Our hands were tightly held together, and I didn't even notice exactly how tightly we were both holding on. I carefully turned to him and looked him in his beautiful, beautiful dark eyes. They were watering slightly, and I felt a few tears fall from my own eyes.

"Misha." I smiled at him. I couldn't cry and I was happy that at least I got to meet him and love him and be his for a short little while.

"My beautiful, wonderful love." He said, tucking away a lock of my golden hair behind my ear and then he pulled me to him and held my face in his hands. 

I stared back at him. God, I wanted to kiss him at least one more time but that would be so wrong. I couldn't kiss him! 

Would I regret that I kissed him, or would I regret that I didn't kiss him? 

"I love you," I whispered to him and he smiled. 

He brought my face closer to his and then pressed a kiss to the corner of my lips, softly and gently, but so earnestly, too. "I am the luckiest man alive that I even got to have you for a few short months, and that I got to be loved by you. Maria, I love you so damn much."

I laughed and he just kissed me again. 

Then he let go of me and crouched down to talk to my baby boy. Over the last few months, I would almost consider Misha like the dad to him, and I would be happy if he ever called the baby his, which he would constantly do.

"Hey, there little guy. It's been such a great time getting to know you and watching you grow. You've been a wonderful little baby to your momma and me. You have to know that I am going to miss you so much. And I am terribly upset that I won't be able to see you grow up, but I trust that you'll be a real gentleman. Don't forget to love life and have fun with it as well, and be sure to remember me. I love you buddy, and I am going to miss you so much."

He kissed my belly and then stood up to place his hands on my neck. 

"This is it, Maria. You have to decide now what you will do, and where you'll go." Misha said and as he said that, I think I actually heard my heart rip apart.

I glanced down at my feet. Nope, I couldn't choose Misha. Although my heart screamed at me that I have to go to him, I knew that the right decision was to go back.

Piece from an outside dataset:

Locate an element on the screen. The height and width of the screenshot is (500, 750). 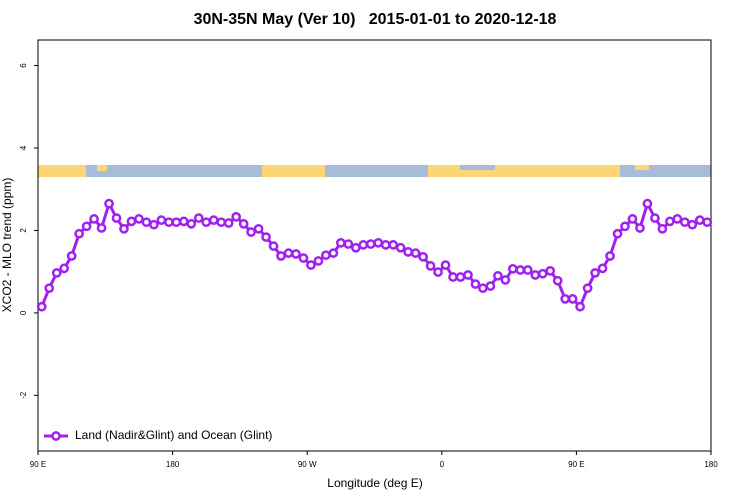
land-ocean-strip is located at coordinates (374, 171).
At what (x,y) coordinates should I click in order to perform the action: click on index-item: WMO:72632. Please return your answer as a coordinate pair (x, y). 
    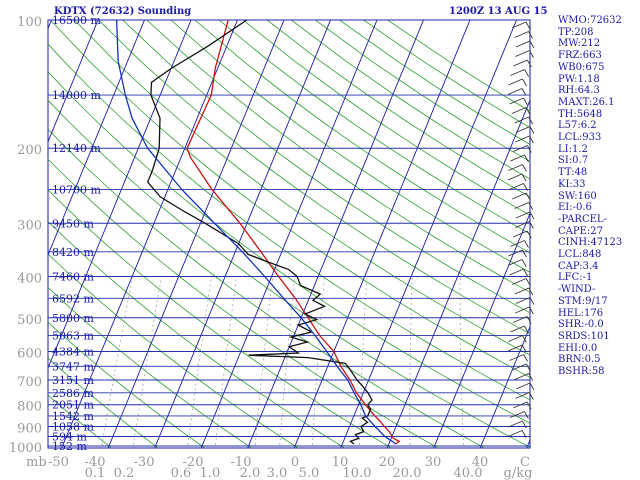
    Looking at the image, I should click on (590, 20).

Misha nodded slowly and then quietly mumbled, his voice breaking, "Maria, I am going to miss you both so damn much. So damn much."

I bit my lips and closed my eyes, letting a few silent tears drop.

"Misha," I said, opening my eyes, "I miss you too. I love you more than you could ever know, and I promise you I never will stop loving you."

He took a deep breath and pressed one firm kiss to my lips for a short second. I was surprised that he kissed me, but without hesitation, I kissed him right back. 

He pulled away and with a sorrowful smile said, "That's enough for me."

I turned to face the looming building. With a deep breath and a nearly torn out heart, I took a step towards the building and away from Misha.

It took everything in me. Every single cell in my body to stop me from turning around and running back to him. I wanted to cry and yell to go back to him. I loved him, I loved him so much it hurt.

Yet I couldn't and my feet, those awful traitors, took me right to the doors of the building. Taking another deep and extremely painful breath, and opened the doors. 

"God, please, get me through this. I know I had to leave Misha, but it's killing me. Help me, and please never let me forget how much I love him." I whispered as I took a step inside and the doors shut behind me.